Gryff absolutely hates being brushed, but I've been doing it every day since I've started growing it out. Maybe someday he'll get used to it. 

I will continue to grow it out and see what happens. If it's too much to deal with, I'll bring him back to a puppy cut.


----------



## Perugina (May 28, 2008)

Even though I love to see Havs in full natural coat, you have to make the decision that is best for you and allows your Hav to just be a dog! I'm lucky that I have a husband that allows me to bring her to a groomer once a week. There have been times I've been tempted to get it all shave off...but my family won't let me!


----------



## MaddiesMom (Apr 1, 2007)

Ivy- I'm going through the same thing right now. Maddie's coat is getting quite long and is a pain to keep up and blow dry since its so thick. I'm trying to "stick it out" until the weather gets warmer, and then I'll probably shorten it some. I do keep her face shorter though, as I just like the "puppy" look. I leave it shaggy, but trim the ears and beard some. Its really up to what you like and what Gryff tolerates. No matter what his hairstyle, he's still a handsome boy.


----------



## sweater32 (Dec 12, 2008)

Ivy, love the picture of your son with Gryff! My boys turned one year old on Tuesday and I had their hair cut to the puppy look. I was having a horrible time keeping the knots out. The groomer told me that they had to have their hair cut because the puppy hair and adult hair were entwining together and that was the reason I was having so much trouble with the knots and this was brushing and combing them every day. I don't know if that is true or not...that is before I found this forum and could ask for advice. Anyway, I love the puppy cut for less trouble but dearly miss their hair flying back when they run.


----------



## ivyagogo (Sep 11, 2007)

Colleen - I love your doggies. They are absolutely adorable. 

I am determined to stick it out just so I can make a real decision. I can't compare his puppy cut to a long coat when I've never seen it long.


----------



## sweater32 (Dec 12, 2008)

Thank you Ivy! It is the first time owning Hav's and they are so dear to me. A lot of work though!!! I forgot what it was like to raise puppies the past 30 some years I raised rescue dogs. They have been fun, work, frustration, and a whole lot of money!!!


----------



## ivyagogo (Sep 11, 2007)

Just like kids!


----------



## RikiDaisyDixie (Apr 15, 2008)

*and their crazy moms!*

Oh Gryff...
I can't help myself. I am obsessed with you.
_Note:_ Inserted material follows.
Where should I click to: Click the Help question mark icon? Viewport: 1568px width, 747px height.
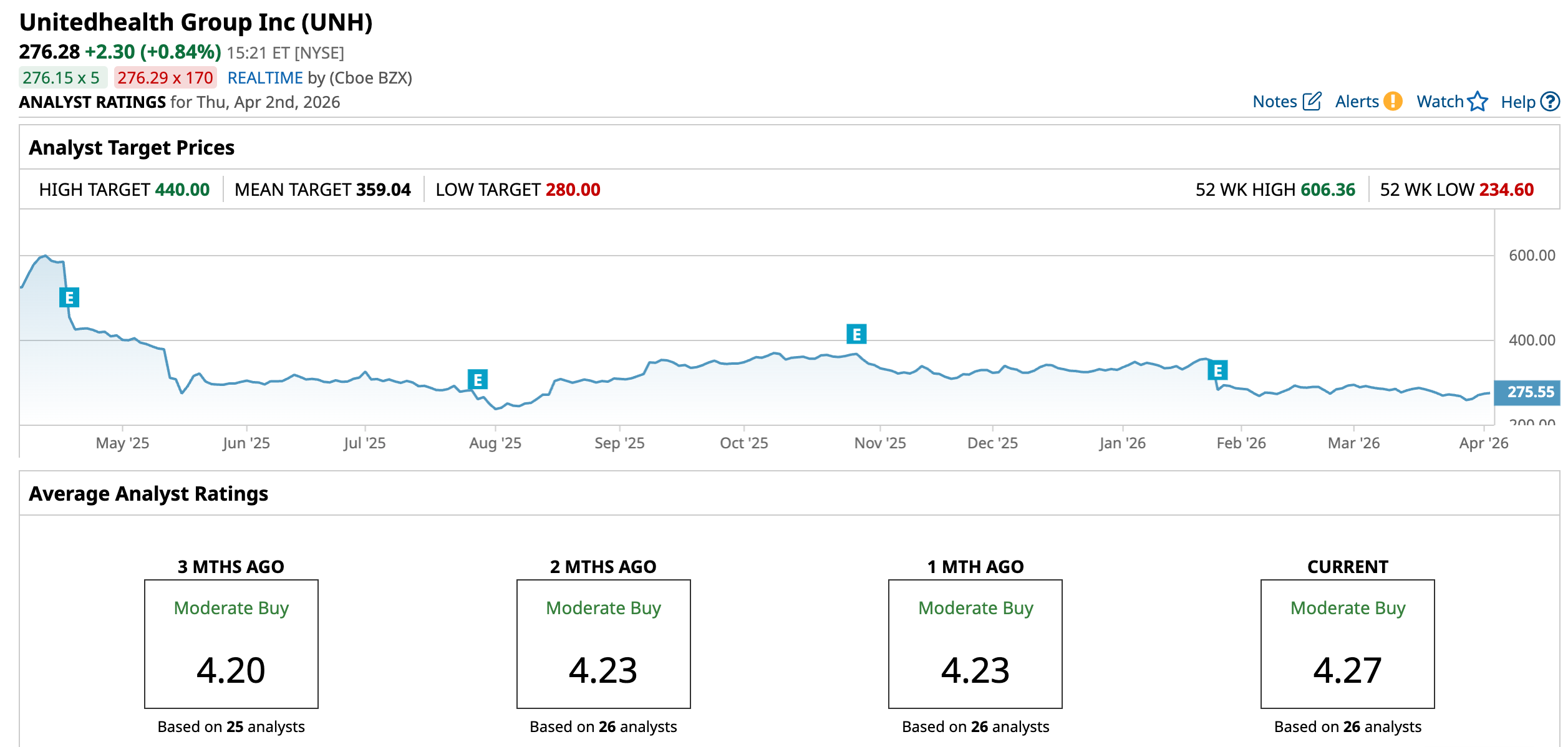point(1550,101)
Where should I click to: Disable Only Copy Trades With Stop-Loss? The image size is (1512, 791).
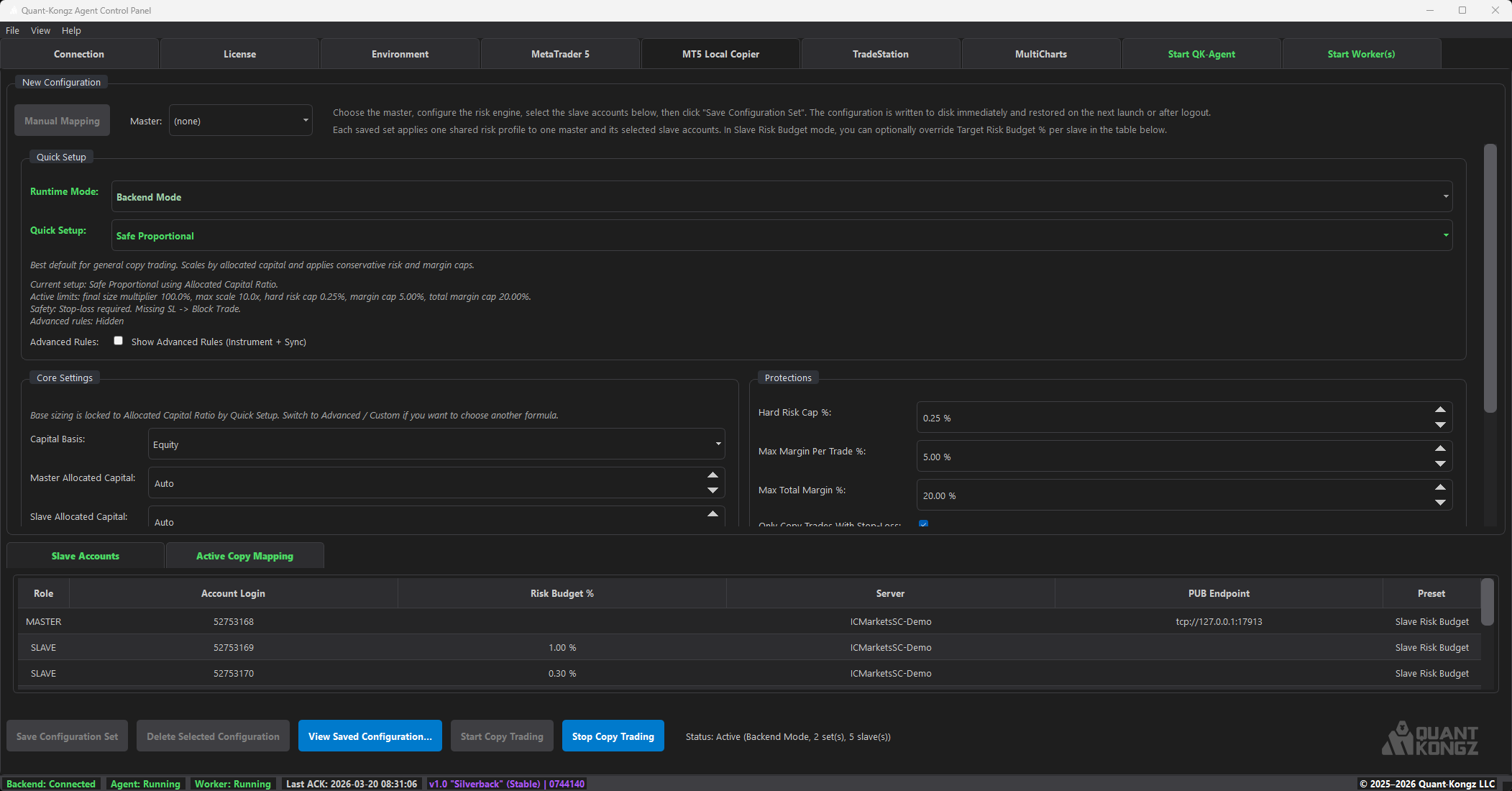tap(923, 524)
Something about you, I just don't know what it is.

Ah Gryff, can I have your autograph!


----------



## Tritia (Nov 17, 2007)

Every time I attempted to grow Cooper out, it was a mess. Once he was cut so short the first time, his hair never grew back the same. Was more cotton like, and matted REALLY easy. He also hates being brushed. And it was too traumtizing for him (and me), so puppy cut it is. 
I also prefer the look of a puppy cut, quite honestly. So, that gets my vote


----------



## mellowbo (Aug 12, 2007)

sweater32 said:


> Ivy, love the picture of your son with Gryff! My boys turned one year old on Tuesday and I had their hair cut to the puppy look. I was having a horrible time keeping the knots out. The groomer told me that they had to have their hair cut because the puppy hair and adult hair were entwining together and that was the reason I was having so much trouble with the knots and this was brushing and combing them every day. I don't know if that is true or not...that is before I found this forum and could ask for advice. Anyway, I love the puppy cut for less trouble but dearly miss their hair flying back when they run.


They are so cute!
Carole


----------



## marjrc (Jan 13, 2007)

Ivy, I find myself in your situation often, when it comes to Ricky. Ricky's hair is so thick and abundant and has grown coarser on the back half of his body so there are times that it actually hurts my arms/shoulders to comb him. I do have chronic pain there, so I try to find what works for me. So far, I'm letting him grow out, but I'm betting that come hot weather, I'll be choosing a puppy cut. Do what works for you! 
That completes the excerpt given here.